It is a truth universally acknowledged that successful flash shooters must include upgrades, explosions and bullet time. HeliAttack 2, developed by Squarecircleco and distributed on Miniclip, was voted most addicting game of 2003 by, and remains the crowning achievement of Squarecircleco’s three-part heli series.

The first Heli showed a potential for greatness, but its artwork was overly simplistic, making the game feel tired and static. On top of that, its helicopters do ridiculous loop-de-loops.

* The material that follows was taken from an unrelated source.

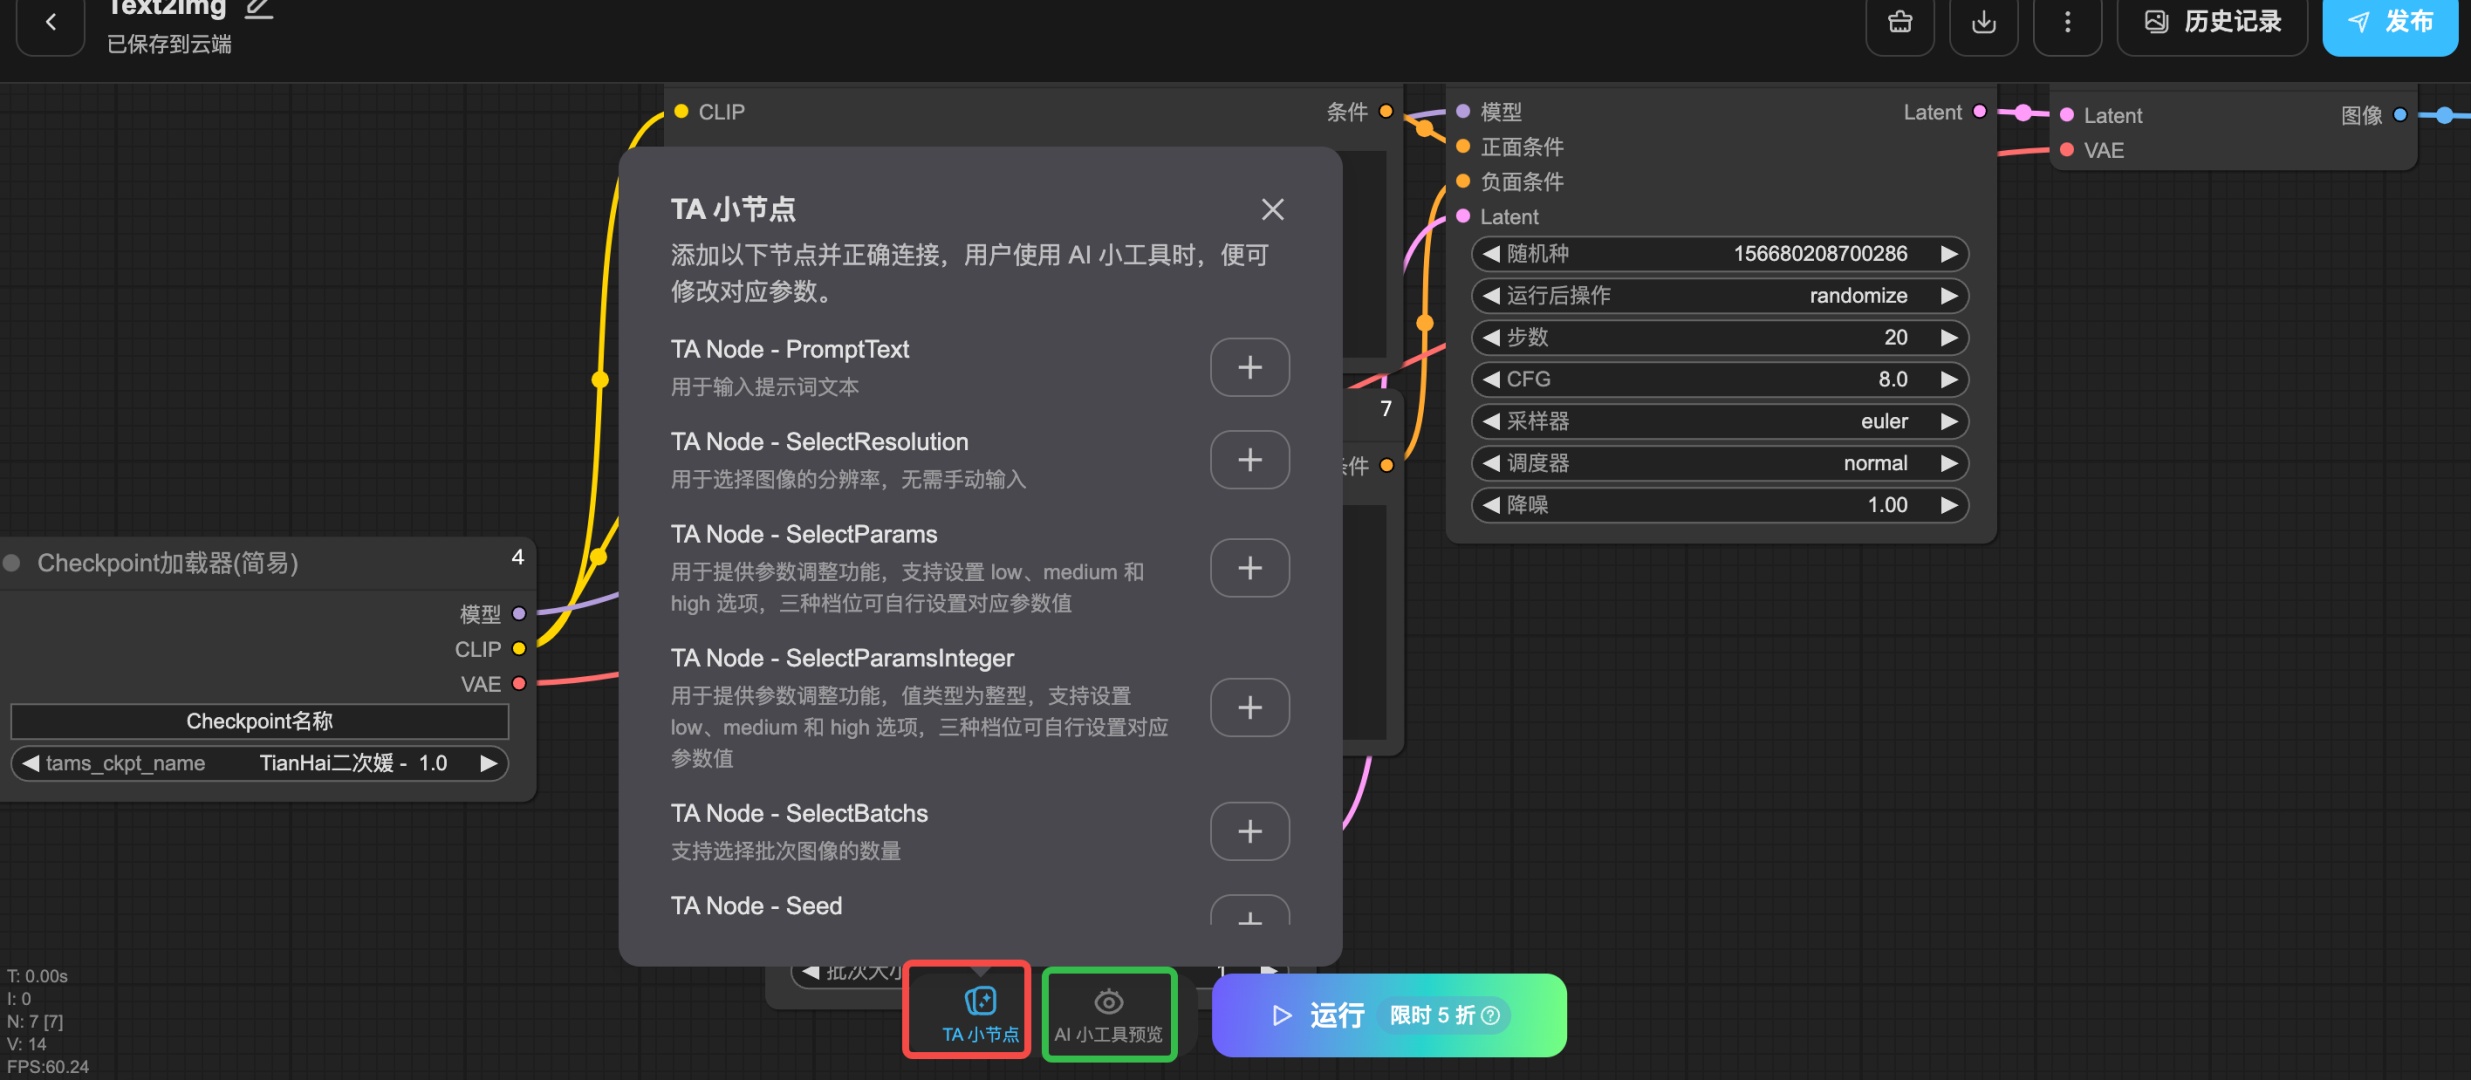Add the SelectParamsInteger node
Screen dimensions: 2471x1080
(1249, 707)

HeliAttack 2 is an addictive work of glory. It incorporates the bullet-dodging mechanic common to top-down flying shooters (ala Raiden X), while giving less skilled players the opportunity to weave in and out of shots with the bullet time mechanic. This showed up a mere two years after the release of Max Payne, which introduced the mechanic to videogames. The ease of access, accessibility of weapons, and simple satisfaction of seeing a helicopter crashing to the ground made Heli2 great.

HeliAttack 3, while adding weapons, lost much of the magic of Heli2. It lost pick-up-and-play-ability with the addition of goals and levels, forcing experienced players through a humiliating training level. Moreover, it froze characters defenseless with one misclick outside the flash window. It was still great sending birds crashing to the earth, but the lame addition of land enemies overwhelmed the glorious sight of flaming choppers.

While Miniclip probably put significant pressure on Squarecircleco to follow up and add more features, the developers should have known that flash games are made and broken by simplicity. When one hits on a perfect formula — in this case, blowing up helicopters with rpgs in slow-motion — it’s best not to rejigger perfection.